Justiça condena psicólogo por 182 pareceres falsos em concurso da Polícia Penal de Roraima.
- Hermes Vissotto

- 7 de jul.
- 2 min de leitura

A Justiça de Roraima condenou o psicólogo Jorge Manoel Mendes Cardoso pelo crime de falsidade ideológica. A decisão é resultado de uma investigação que apontou a emissão de 182 pareceres falsos durante a etapa de avaliação psicológica do concurso para a Polícia Penal do estado, executado pelo Instituto AOCP.
O esquema de fraude
De acordo com a denúncia oferecida pela 1ª Promotoria de Justiça Criminal, Jorge Manoel era o responsável por coordenar a etapa de avaliação psicológica e pela análise dos recursos dos candidatos considerados "não recomendados".
Para conferir uma falsa aparência de legalidade aos pareceres que mantiveram a reprovação de dezenas de candidatos, o psicólogo inseriu indevidamente nos documentos os nomes e os registros profissionais de dois outros psicólogos que não integravam a banca examinadora e que jamais participaram do certame.
Consequências judiciais
Além da condenação criminal, a decisão judicial determinou que o profissional arque com o pagamento de R$ 81 mil em indenização por danos morais coletivos, valor que deverá ser corrigido desde 2021.
O promotor de Justiça Masato Kojima, autor da denúncia, destacou a gravidade da conduta:
"As provas demonstraram que houve a inserção deliberada dos nomes de profissionais que jamais participaram da banca revisora, como forma de forjar legalidade às respostas dos recursos administrativos.
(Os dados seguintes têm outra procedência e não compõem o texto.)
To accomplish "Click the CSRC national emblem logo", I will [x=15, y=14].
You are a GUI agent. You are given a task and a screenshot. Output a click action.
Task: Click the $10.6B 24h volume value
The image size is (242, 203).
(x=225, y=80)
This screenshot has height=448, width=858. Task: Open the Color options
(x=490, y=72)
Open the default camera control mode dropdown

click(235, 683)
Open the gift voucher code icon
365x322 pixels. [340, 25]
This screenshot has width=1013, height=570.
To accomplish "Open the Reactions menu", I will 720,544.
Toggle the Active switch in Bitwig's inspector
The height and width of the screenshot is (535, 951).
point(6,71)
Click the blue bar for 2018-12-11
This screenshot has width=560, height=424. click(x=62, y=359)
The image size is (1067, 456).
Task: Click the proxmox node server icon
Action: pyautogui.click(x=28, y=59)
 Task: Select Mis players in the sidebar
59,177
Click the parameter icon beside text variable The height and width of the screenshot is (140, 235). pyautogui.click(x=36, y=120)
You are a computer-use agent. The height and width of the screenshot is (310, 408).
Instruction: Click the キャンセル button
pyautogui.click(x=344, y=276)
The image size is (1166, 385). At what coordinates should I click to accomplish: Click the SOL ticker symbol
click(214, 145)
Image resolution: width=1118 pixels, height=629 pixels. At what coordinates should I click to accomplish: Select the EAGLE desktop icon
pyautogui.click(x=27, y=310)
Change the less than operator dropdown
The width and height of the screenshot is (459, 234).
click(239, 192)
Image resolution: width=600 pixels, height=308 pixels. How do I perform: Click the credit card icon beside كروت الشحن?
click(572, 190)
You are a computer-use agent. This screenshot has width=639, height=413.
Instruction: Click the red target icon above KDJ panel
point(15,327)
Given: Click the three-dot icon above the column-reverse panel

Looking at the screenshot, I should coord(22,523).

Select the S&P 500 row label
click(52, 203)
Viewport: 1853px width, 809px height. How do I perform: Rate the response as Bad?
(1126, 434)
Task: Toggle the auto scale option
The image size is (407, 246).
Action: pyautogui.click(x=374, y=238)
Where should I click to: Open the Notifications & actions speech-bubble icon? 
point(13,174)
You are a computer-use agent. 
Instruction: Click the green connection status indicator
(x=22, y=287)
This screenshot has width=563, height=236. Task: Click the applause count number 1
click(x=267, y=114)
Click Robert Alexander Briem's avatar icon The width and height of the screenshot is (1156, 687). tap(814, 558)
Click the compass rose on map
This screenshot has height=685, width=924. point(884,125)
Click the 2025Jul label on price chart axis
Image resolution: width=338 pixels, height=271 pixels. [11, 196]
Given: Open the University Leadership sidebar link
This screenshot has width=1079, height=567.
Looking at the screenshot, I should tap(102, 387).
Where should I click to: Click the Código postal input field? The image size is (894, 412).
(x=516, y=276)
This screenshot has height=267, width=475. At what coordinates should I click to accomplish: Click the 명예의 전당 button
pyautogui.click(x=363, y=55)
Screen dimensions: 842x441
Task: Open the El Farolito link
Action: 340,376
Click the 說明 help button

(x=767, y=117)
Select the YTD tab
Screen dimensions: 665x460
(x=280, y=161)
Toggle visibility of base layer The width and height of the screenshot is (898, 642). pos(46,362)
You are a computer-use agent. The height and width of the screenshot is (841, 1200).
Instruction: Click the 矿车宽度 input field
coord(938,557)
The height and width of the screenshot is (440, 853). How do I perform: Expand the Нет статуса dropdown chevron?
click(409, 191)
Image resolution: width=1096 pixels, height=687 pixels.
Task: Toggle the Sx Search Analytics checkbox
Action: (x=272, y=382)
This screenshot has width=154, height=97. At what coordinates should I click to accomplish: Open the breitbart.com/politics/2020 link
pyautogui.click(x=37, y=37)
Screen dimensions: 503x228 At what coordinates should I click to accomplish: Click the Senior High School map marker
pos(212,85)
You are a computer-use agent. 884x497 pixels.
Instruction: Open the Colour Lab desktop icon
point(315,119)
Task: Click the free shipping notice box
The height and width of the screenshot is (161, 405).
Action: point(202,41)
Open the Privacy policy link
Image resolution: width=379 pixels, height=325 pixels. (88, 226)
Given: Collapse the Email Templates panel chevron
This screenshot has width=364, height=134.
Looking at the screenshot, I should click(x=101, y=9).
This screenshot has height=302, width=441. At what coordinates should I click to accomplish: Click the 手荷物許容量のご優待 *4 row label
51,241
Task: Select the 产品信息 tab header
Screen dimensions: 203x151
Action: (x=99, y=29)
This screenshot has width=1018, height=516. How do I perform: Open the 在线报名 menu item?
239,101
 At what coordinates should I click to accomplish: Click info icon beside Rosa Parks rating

A responsabilização criminal reafirma que fraudes dessa natureza são capazes de comprometer a lisura de um concurso público e prejudicar centenas de candidatos".
Reincidência
As investigações apontaram que a prática não foi isolada. Segundo o Ministério Público, o réu utilizou o mesmo método para fraudar concursos realizados nos estados de Goiás e no Distrito Federal.